(Records from a dataset)
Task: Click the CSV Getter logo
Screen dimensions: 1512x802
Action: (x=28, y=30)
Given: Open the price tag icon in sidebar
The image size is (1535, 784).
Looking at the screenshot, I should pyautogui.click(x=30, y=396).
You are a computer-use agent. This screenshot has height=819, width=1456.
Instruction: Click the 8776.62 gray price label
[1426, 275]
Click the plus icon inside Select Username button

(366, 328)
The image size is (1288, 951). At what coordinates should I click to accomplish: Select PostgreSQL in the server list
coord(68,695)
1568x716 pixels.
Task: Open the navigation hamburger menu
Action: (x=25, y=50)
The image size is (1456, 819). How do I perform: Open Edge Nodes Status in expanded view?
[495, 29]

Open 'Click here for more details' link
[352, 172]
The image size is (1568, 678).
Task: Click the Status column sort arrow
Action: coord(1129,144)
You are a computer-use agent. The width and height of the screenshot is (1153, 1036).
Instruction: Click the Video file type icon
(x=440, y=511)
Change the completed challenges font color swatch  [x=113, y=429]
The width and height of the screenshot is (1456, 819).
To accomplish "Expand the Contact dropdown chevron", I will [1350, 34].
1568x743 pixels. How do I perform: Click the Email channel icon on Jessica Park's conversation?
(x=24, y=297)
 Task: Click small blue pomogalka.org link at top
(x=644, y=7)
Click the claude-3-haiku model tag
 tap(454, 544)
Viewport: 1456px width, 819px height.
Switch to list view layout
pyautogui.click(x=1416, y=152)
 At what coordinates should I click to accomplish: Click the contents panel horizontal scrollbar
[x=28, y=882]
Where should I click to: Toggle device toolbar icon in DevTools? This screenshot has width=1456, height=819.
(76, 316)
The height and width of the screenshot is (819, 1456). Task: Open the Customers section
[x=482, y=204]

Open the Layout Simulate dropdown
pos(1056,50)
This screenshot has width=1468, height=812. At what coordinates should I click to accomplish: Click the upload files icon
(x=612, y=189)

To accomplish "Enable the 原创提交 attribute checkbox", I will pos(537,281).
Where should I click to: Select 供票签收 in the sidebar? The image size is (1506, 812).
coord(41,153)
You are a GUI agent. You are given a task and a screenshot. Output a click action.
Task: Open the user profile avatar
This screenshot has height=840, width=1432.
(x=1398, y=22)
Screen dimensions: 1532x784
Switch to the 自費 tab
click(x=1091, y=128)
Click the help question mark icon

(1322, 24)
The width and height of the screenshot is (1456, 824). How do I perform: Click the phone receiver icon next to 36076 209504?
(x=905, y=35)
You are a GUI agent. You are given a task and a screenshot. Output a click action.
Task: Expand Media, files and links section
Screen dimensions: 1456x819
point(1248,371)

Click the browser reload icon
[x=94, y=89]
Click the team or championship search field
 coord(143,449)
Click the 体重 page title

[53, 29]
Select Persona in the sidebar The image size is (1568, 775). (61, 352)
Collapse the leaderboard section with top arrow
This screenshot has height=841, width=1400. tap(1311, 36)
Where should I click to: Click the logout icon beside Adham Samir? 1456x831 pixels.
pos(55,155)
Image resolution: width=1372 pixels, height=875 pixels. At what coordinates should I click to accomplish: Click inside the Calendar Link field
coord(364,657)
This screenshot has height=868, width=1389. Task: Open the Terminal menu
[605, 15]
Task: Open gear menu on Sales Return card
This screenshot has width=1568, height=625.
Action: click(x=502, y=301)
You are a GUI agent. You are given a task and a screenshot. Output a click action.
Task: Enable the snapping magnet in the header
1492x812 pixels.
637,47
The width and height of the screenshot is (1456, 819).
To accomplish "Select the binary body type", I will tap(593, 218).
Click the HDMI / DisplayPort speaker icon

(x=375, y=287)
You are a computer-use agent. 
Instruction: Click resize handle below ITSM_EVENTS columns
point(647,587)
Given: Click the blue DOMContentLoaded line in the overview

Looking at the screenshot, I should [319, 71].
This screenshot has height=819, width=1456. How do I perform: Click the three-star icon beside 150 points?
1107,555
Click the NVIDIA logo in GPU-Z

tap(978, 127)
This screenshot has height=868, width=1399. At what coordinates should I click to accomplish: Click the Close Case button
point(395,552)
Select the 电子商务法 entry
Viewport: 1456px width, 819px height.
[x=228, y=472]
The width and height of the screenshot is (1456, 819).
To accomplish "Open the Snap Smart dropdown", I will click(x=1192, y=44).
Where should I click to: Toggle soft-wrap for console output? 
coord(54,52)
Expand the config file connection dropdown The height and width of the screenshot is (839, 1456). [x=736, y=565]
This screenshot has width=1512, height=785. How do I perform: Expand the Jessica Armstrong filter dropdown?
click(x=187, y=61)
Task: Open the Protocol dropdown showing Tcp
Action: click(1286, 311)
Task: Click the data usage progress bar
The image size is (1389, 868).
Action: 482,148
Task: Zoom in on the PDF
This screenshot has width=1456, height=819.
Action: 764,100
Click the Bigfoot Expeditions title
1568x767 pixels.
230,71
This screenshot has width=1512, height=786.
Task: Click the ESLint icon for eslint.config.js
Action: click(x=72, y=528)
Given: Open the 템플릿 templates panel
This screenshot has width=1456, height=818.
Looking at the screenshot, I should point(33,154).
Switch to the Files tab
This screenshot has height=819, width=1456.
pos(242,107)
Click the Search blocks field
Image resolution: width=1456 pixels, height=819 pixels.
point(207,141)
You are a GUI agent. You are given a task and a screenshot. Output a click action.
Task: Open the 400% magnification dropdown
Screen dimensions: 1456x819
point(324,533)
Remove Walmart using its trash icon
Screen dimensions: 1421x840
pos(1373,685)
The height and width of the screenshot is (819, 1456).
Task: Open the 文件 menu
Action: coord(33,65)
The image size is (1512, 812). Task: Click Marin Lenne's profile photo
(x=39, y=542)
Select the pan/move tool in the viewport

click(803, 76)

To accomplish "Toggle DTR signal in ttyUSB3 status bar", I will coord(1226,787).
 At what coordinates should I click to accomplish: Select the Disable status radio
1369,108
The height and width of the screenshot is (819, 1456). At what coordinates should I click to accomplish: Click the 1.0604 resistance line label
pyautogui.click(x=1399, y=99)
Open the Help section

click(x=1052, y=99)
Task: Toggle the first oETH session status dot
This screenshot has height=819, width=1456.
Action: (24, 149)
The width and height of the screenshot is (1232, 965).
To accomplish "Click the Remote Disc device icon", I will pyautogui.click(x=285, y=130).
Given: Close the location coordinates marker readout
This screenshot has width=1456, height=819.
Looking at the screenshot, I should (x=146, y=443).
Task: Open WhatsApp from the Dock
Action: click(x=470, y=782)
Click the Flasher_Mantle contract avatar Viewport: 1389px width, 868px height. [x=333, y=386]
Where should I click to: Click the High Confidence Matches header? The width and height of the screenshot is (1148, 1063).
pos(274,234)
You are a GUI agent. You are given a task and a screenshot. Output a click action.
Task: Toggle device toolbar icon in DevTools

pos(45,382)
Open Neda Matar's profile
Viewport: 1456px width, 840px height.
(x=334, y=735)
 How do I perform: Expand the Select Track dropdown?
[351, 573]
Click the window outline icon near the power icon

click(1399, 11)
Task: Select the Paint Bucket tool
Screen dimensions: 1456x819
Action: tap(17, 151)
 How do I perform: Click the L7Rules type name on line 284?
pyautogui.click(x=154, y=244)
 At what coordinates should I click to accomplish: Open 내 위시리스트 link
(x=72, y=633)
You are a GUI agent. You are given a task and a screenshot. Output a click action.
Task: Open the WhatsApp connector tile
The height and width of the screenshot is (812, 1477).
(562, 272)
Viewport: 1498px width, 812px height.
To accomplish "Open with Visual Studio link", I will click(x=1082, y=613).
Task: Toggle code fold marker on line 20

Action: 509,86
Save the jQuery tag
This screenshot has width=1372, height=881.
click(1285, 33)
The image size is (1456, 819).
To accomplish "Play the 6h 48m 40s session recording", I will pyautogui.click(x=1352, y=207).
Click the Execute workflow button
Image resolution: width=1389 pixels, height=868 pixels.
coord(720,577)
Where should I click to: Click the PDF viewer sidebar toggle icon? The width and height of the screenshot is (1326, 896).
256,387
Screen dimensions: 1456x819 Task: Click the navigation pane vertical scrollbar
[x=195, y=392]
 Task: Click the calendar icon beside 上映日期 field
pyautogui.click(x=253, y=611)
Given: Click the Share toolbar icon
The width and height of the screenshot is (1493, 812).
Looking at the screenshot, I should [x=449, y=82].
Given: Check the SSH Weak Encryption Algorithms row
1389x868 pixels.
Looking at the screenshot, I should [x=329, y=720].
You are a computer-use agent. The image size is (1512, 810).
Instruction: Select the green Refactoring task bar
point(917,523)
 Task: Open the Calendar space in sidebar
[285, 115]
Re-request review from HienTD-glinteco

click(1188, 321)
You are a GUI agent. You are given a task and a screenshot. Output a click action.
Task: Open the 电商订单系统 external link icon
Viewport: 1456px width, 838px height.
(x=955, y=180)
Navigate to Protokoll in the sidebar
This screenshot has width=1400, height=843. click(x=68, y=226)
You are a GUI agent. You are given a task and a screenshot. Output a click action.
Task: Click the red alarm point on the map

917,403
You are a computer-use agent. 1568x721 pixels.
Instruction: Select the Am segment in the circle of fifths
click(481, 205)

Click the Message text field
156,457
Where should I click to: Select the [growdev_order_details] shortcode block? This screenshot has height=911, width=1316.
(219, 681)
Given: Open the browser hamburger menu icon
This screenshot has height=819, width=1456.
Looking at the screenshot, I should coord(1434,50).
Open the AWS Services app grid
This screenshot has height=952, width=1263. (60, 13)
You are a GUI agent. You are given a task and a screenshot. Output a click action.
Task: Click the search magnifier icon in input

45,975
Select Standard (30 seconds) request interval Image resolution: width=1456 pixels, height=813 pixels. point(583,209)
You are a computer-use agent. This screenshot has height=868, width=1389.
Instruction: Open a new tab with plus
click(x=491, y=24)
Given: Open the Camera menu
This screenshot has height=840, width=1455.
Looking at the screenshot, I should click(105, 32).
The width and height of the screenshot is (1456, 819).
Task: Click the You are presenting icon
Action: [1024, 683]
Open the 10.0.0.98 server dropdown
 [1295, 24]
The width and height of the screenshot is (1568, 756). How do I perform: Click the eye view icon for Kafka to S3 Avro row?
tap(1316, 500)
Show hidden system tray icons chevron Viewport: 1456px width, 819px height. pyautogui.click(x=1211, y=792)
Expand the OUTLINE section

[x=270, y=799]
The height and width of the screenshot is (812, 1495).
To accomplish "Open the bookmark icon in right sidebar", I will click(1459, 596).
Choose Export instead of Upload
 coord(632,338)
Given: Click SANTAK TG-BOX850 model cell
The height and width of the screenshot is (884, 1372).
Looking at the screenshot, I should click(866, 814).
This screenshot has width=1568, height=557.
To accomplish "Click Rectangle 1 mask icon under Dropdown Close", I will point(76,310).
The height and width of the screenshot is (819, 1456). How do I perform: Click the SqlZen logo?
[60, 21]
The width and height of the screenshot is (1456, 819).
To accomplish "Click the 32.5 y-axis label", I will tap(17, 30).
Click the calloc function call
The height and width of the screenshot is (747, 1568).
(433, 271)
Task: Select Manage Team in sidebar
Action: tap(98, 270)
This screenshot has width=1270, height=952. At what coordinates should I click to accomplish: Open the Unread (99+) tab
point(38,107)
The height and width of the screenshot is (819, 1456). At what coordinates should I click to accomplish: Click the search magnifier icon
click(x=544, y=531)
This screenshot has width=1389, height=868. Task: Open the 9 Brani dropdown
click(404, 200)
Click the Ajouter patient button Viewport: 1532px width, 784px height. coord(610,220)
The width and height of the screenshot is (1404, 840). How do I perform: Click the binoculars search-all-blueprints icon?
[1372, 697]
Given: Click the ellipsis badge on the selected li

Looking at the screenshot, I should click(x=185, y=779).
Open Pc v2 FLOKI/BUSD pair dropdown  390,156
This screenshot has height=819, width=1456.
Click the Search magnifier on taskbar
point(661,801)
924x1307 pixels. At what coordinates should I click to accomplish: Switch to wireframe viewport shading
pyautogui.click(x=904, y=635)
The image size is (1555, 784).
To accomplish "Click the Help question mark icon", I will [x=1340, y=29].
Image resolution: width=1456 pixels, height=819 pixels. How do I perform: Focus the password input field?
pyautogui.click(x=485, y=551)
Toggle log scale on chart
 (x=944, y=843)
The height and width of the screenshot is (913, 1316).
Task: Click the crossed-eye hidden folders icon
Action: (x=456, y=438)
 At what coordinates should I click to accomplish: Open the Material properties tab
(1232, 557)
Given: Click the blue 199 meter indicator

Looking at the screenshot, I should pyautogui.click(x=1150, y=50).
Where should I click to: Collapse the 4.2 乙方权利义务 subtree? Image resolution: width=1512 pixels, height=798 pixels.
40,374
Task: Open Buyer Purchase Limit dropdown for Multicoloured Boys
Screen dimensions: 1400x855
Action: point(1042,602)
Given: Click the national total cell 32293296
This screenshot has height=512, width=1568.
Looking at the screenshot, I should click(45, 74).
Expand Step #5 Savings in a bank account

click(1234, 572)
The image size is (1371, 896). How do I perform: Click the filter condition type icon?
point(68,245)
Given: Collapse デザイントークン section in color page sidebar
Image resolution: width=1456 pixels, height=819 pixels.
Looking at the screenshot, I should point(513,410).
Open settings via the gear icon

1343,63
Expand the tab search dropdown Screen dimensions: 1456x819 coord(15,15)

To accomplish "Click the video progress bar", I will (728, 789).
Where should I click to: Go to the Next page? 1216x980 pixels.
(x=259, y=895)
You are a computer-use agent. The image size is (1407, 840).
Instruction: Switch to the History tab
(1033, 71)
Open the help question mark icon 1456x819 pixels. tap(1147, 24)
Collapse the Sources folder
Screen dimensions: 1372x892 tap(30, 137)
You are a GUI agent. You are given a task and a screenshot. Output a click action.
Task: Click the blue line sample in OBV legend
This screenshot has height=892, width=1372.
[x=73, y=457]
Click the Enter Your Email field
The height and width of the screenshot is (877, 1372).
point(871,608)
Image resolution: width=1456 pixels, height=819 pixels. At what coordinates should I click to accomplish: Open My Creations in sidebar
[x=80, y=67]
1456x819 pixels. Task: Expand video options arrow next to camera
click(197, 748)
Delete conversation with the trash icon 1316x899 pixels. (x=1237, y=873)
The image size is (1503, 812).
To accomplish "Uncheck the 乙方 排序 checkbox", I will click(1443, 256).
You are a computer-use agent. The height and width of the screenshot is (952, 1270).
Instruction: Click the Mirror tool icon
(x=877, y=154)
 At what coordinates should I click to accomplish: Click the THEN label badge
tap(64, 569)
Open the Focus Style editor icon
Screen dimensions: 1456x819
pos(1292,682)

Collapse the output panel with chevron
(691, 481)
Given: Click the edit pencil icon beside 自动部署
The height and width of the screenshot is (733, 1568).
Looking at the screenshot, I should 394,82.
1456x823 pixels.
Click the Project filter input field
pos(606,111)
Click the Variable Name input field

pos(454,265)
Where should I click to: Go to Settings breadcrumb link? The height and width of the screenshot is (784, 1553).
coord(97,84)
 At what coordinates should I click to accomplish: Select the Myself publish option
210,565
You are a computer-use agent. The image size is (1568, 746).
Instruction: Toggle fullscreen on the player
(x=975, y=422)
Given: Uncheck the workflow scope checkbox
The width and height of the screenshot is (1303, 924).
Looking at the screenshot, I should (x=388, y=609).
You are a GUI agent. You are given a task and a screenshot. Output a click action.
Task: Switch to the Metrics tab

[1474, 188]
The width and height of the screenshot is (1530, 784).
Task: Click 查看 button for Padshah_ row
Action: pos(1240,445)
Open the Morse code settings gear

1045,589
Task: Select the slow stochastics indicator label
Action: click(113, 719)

[WORK ITEM]: Copy out the lines of the records above in which the string "Uncheck" appears.

[RESULT BELOW]:
To accomplish "Uncheck the 乙方 排序 checkbox", I will click(1443, 256).
Given: Uncheck the workflow scope checkbox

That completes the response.